start

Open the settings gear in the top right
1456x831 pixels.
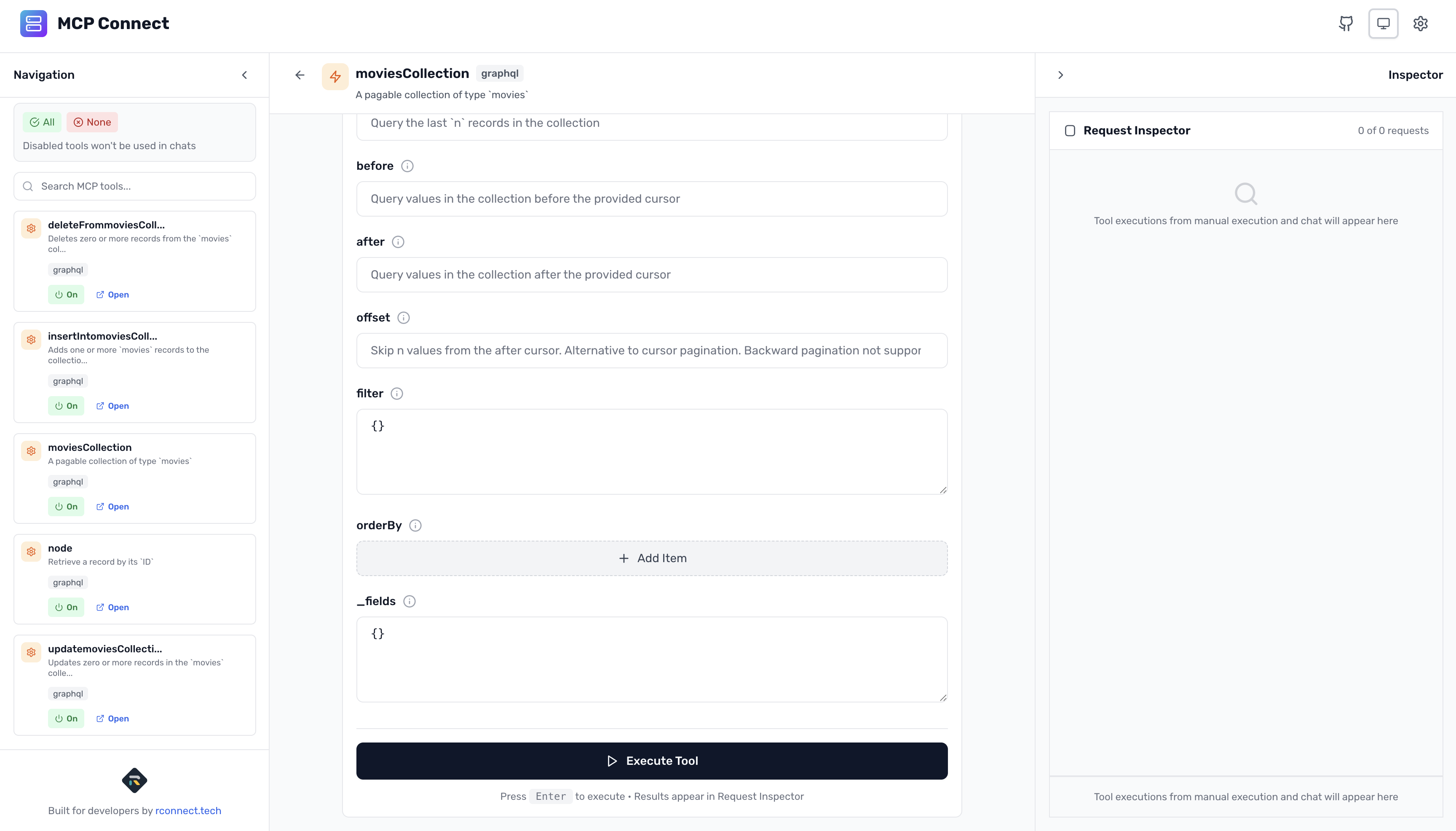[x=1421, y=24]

end
start

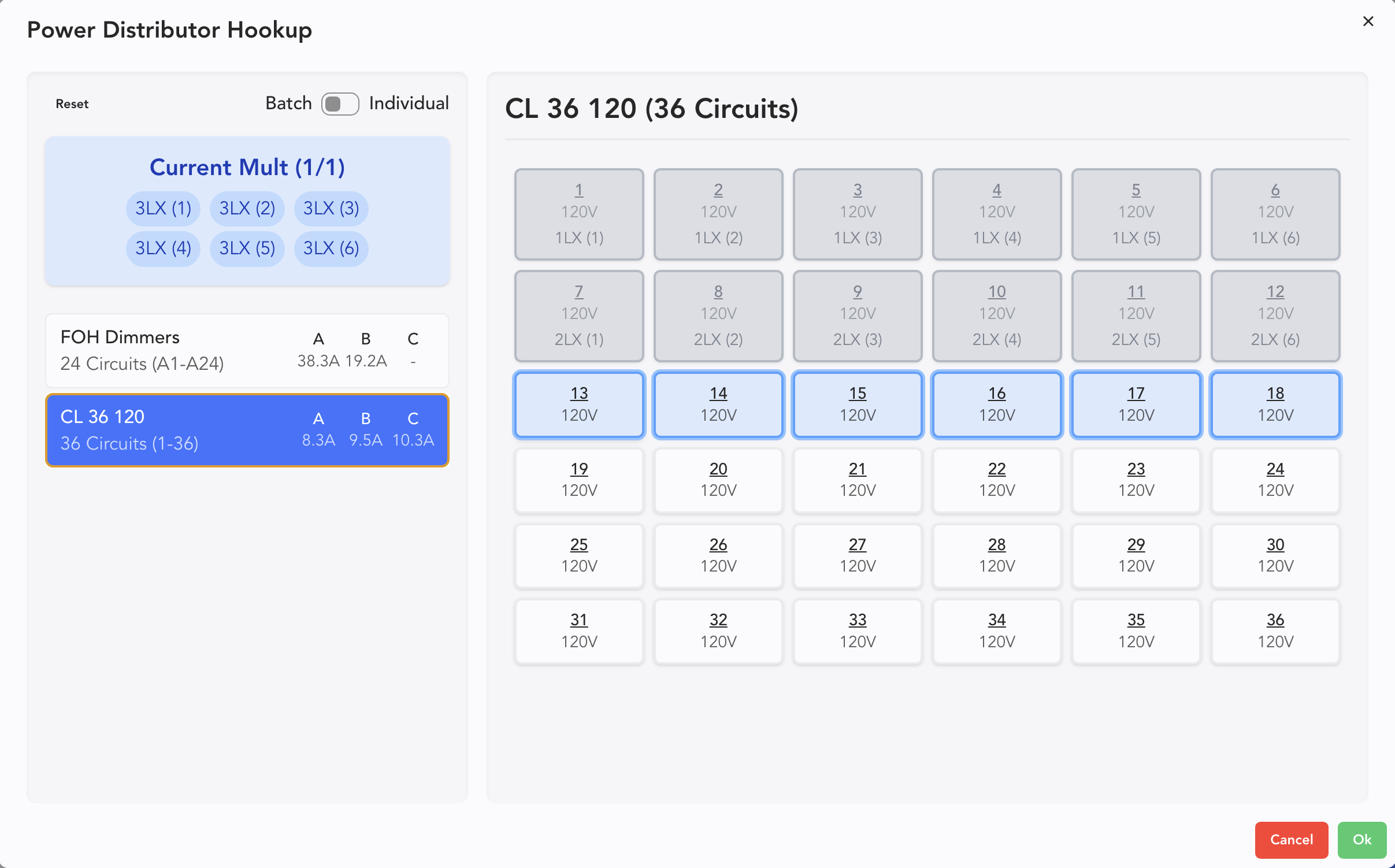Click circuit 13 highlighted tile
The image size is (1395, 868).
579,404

end

--- What the task asks ---
Write out the lines again, requests included, from the line with "Open the settings gear in the top right" up to and including the line with "[x=1421, y=24]", and move each coordinate in them by adding -46 to it. Give only those lines, without the pictures.

--- Answer to the task ---
Open the settings gear in the top right
1456x831 pixels.
[x=1375, y=-22]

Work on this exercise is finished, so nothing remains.